Variety Reports:
Chris Rock’s scathing and well-crafted monologue at Sunday’s Oscar Show was entertaining, but it made some serious points.
“Is Hollywood racist?” he asked at the mid-point of his withering monologue, which had the audience laughing and occasionally cringing as well. It’s not “cross-burning racist,” he acknowledged.
“You see all these writers, producers and actors?” Rock remembered asking the president. “They don’t hire black people — and they’re the nicest people on earth. They’re liberals!”
The In Memoriam segment this year, he joked, would be a montage of black people shot by cops on their way to the movies.

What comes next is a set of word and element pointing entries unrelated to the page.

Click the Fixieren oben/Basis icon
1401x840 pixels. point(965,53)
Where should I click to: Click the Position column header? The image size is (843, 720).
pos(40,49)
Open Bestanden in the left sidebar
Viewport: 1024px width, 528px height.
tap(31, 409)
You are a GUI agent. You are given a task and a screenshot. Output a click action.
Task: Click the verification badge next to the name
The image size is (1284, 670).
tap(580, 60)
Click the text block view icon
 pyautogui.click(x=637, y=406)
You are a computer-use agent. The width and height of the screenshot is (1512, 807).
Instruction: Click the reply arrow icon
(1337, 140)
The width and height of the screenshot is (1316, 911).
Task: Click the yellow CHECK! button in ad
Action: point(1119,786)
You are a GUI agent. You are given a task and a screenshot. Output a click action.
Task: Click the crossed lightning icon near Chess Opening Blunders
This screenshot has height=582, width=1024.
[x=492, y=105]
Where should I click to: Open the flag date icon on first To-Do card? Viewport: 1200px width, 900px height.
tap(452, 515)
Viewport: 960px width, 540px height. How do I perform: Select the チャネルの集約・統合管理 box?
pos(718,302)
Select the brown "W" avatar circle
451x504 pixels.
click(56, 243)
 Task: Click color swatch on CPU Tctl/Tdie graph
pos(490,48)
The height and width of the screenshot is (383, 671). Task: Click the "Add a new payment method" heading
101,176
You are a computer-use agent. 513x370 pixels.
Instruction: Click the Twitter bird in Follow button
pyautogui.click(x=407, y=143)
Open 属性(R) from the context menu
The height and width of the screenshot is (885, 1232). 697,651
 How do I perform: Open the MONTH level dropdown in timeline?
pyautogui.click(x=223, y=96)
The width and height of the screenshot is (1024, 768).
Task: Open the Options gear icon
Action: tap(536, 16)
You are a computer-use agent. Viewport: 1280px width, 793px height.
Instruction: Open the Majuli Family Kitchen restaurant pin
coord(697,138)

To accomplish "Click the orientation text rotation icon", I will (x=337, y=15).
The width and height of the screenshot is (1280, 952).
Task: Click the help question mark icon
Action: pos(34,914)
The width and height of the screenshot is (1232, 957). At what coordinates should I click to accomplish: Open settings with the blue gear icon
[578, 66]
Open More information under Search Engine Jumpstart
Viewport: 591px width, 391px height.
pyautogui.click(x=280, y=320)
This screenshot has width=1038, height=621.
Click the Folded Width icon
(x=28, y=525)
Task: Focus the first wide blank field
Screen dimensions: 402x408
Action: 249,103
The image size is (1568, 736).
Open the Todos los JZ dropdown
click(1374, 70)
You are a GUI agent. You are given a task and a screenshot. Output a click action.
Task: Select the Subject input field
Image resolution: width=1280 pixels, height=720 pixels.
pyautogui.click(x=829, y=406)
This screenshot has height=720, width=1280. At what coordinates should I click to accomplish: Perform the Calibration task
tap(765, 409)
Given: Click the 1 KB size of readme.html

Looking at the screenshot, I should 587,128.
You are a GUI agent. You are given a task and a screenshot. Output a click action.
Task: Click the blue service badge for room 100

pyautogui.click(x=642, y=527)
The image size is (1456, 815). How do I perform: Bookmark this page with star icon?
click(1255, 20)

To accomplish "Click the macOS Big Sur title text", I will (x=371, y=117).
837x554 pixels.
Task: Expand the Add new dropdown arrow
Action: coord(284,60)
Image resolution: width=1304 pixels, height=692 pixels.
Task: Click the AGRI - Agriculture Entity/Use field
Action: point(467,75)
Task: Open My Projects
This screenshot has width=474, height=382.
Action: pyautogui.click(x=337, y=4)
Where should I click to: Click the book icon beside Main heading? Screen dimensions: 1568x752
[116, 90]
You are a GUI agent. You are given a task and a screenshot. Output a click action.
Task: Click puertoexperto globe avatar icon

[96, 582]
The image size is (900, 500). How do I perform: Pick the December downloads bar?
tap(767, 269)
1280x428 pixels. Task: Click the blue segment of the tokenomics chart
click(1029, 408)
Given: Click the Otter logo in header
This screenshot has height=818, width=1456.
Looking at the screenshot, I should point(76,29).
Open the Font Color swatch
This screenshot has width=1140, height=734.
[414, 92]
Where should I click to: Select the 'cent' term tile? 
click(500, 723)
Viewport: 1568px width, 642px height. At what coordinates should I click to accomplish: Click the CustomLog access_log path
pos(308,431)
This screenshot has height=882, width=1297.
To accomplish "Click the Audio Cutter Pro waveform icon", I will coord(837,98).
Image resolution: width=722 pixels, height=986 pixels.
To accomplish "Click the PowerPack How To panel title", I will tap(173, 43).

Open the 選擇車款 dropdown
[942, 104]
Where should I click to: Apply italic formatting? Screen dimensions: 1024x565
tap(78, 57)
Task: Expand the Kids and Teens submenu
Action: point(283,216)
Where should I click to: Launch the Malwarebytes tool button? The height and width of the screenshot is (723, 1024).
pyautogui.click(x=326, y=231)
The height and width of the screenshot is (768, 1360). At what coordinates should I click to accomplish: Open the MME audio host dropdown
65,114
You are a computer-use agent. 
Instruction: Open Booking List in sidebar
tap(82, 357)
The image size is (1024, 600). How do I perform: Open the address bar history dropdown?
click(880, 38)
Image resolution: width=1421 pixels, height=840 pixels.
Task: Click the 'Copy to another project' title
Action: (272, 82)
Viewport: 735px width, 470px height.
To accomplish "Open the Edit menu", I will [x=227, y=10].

Amid the awkward laughter there were some “oohs,” but Rock, a skilled stand-up comic of remarkable dexterity, wasn’t fazed.
In a less successful part of his monologue, he riffed on Jada Pinkett Smith’s boycott of the Oscars, noting that she’s more known for her TV work than her film roles of late.
Pinkett Smith staying away from the ceremony would be like “me boycotting Rihanna’s panties. I wasn’t invited,” Rock said.
“Everything’s not sexism, everything’s not racism!” Rock said, but it was hard not to wish he’d trained a little of the firepower he brought to the topic of race on the hurdles faced by actresses in a town with a long history of gender bias.
But Rock was there to riff on how white Hollywood is, and on that topic, he was remarkably effective, which was no surprise (and those jokes were reinforced by some effective pre-taped segments starring previous Oscar host Whoopi Goldberg).
There may not have been many protests like #OscarsSoWhite in the sixties, as he noted, “When you’re grandmother’s swinging from a tree, it’s really hard to care about best documentary foreign short,” but it’s not likely that anyone will forget about the issues of inclusion and bias in the coming year. Or will they?
Whatever happens in the Oscar race this year, as Rock noted, it’s quite likely that Leonardo DiCaprio will get another great role in this year, and next year, and the year after that. Jamie Foxx and other black actors aren’t likely to be as lucky.
“We want opportunity,” Rock said. “We want black actors to get the same opportunities as white actors, that’s it.”